**WHAT YOU WILL DO:** With pictures omitted, the line containing "Task: Toggle star on Share Old Blog Post" and all later lines of the records below are to be restated word for word.

Stored records:
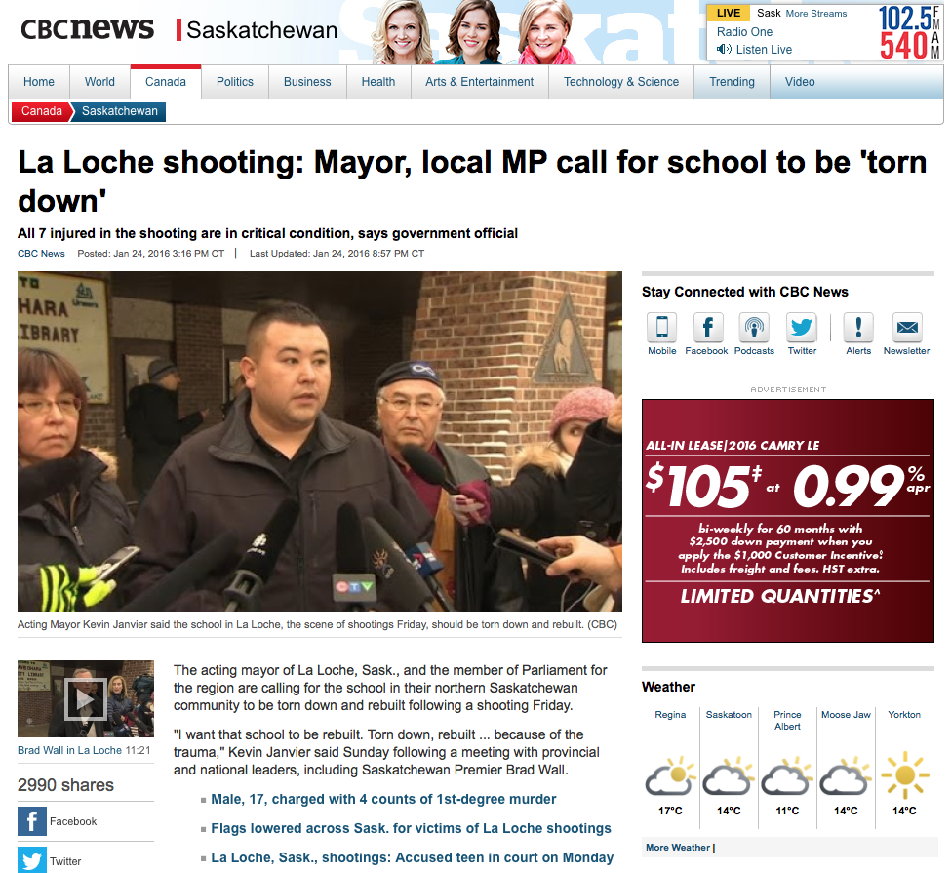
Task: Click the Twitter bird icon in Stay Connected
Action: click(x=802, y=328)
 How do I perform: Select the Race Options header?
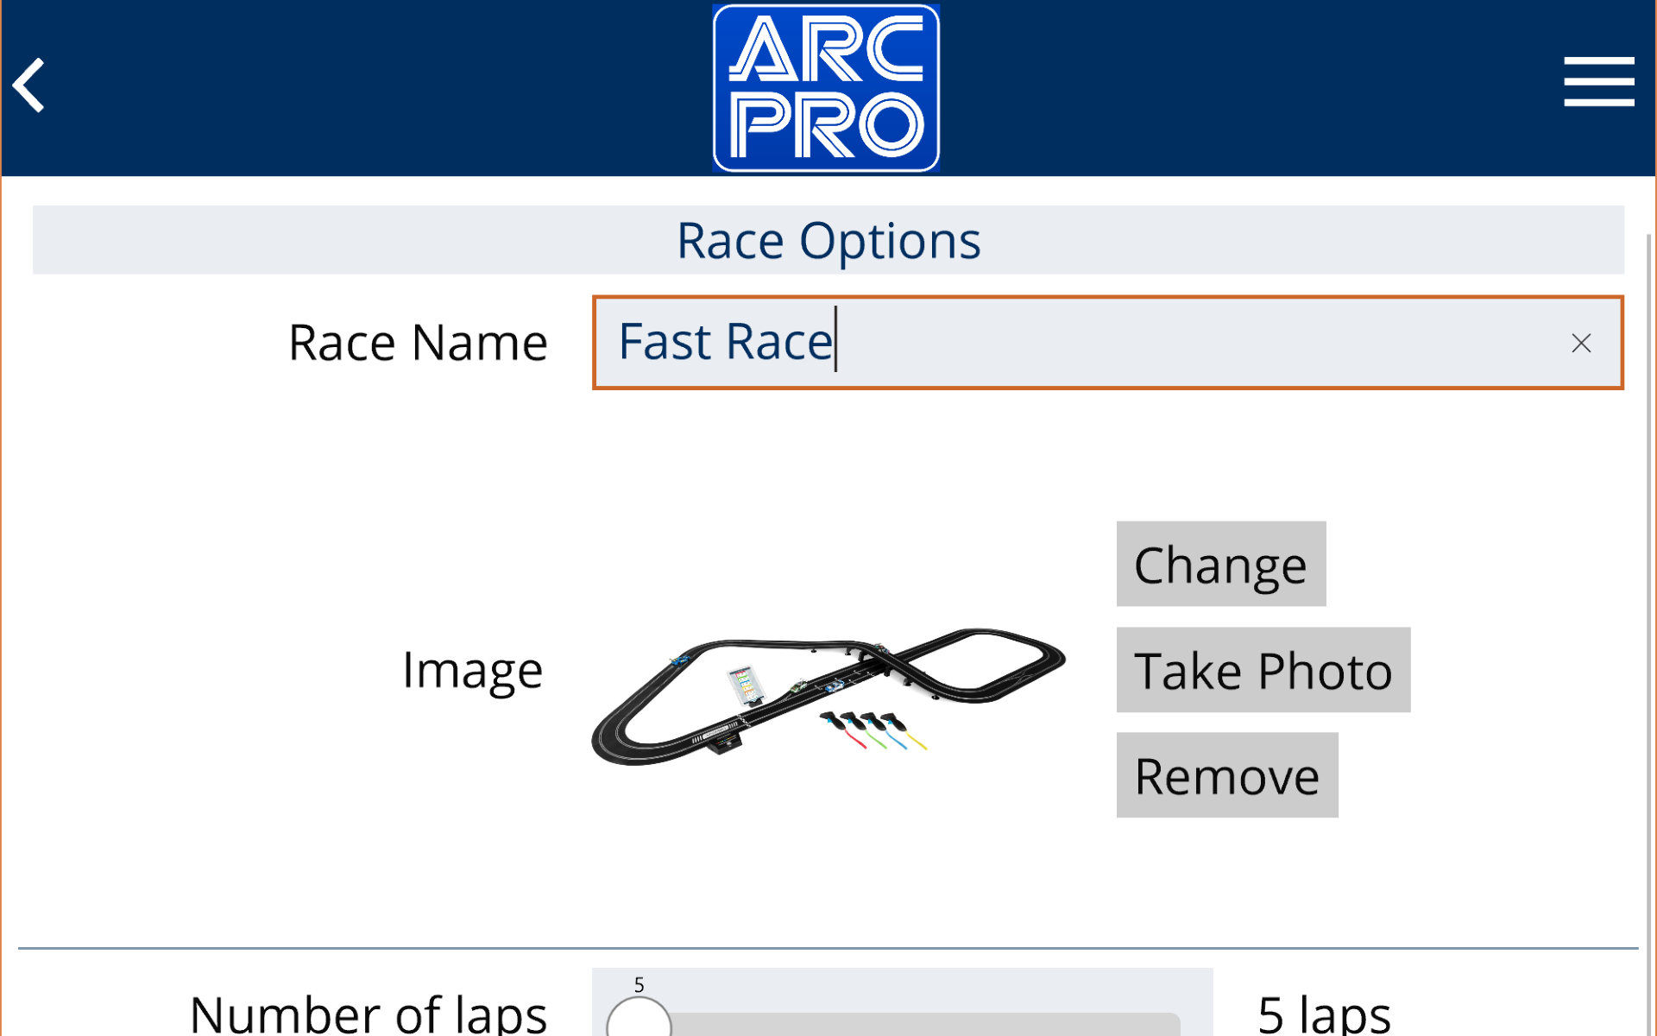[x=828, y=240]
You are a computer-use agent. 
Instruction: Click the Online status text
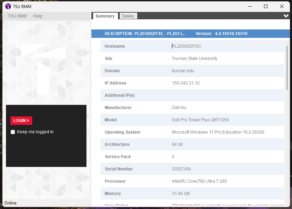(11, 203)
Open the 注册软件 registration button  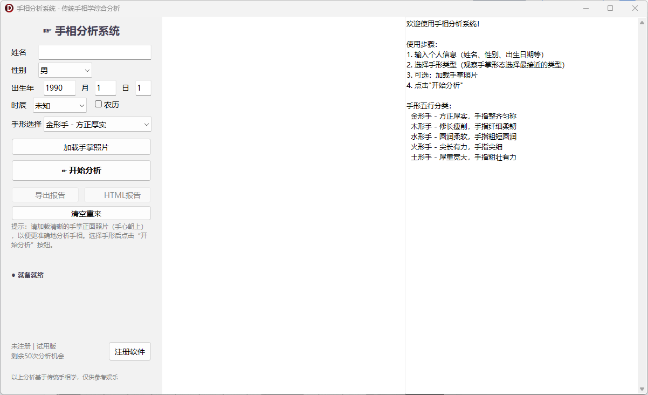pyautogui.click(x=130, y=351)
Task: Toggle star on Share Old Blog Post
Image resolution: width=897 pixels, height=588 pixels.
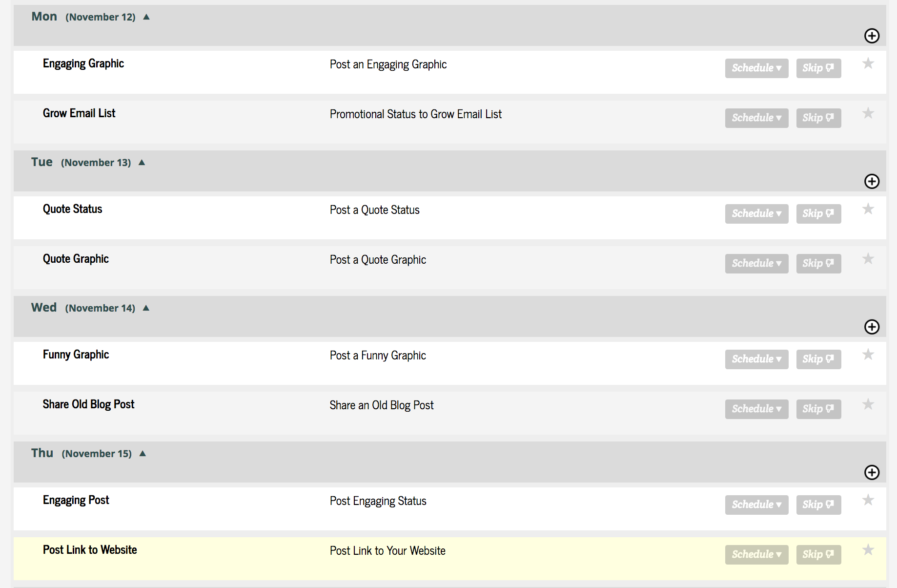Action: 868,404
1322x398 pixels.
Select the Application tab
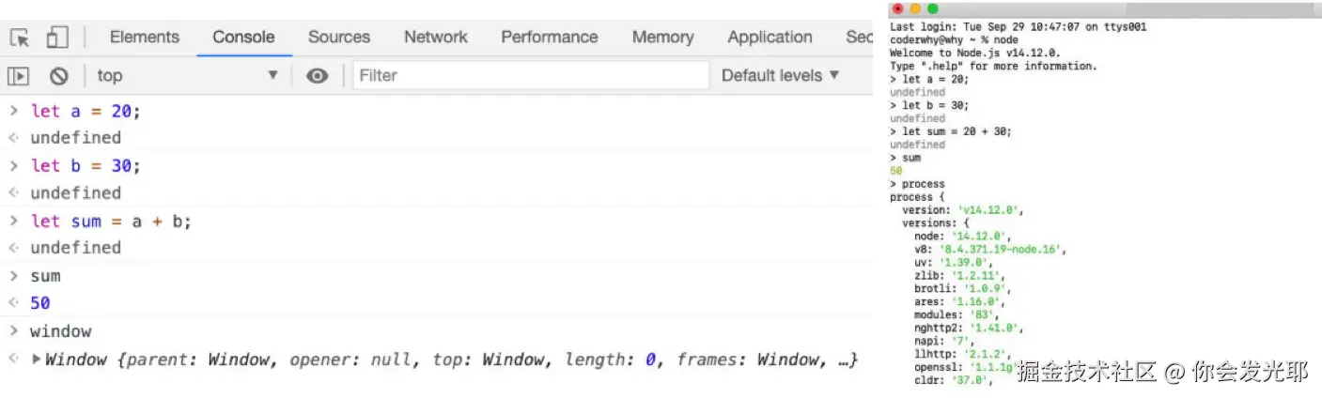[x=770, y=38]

**ANSWER TO THE PROBLEM:**
Task: Toggle star on Share Old Blog Post
Image resolution: width=897 pixels, height=588 pixels.
Action: 868,404
1322x398 pixels.
Select the Application tab
[x=770, y=38]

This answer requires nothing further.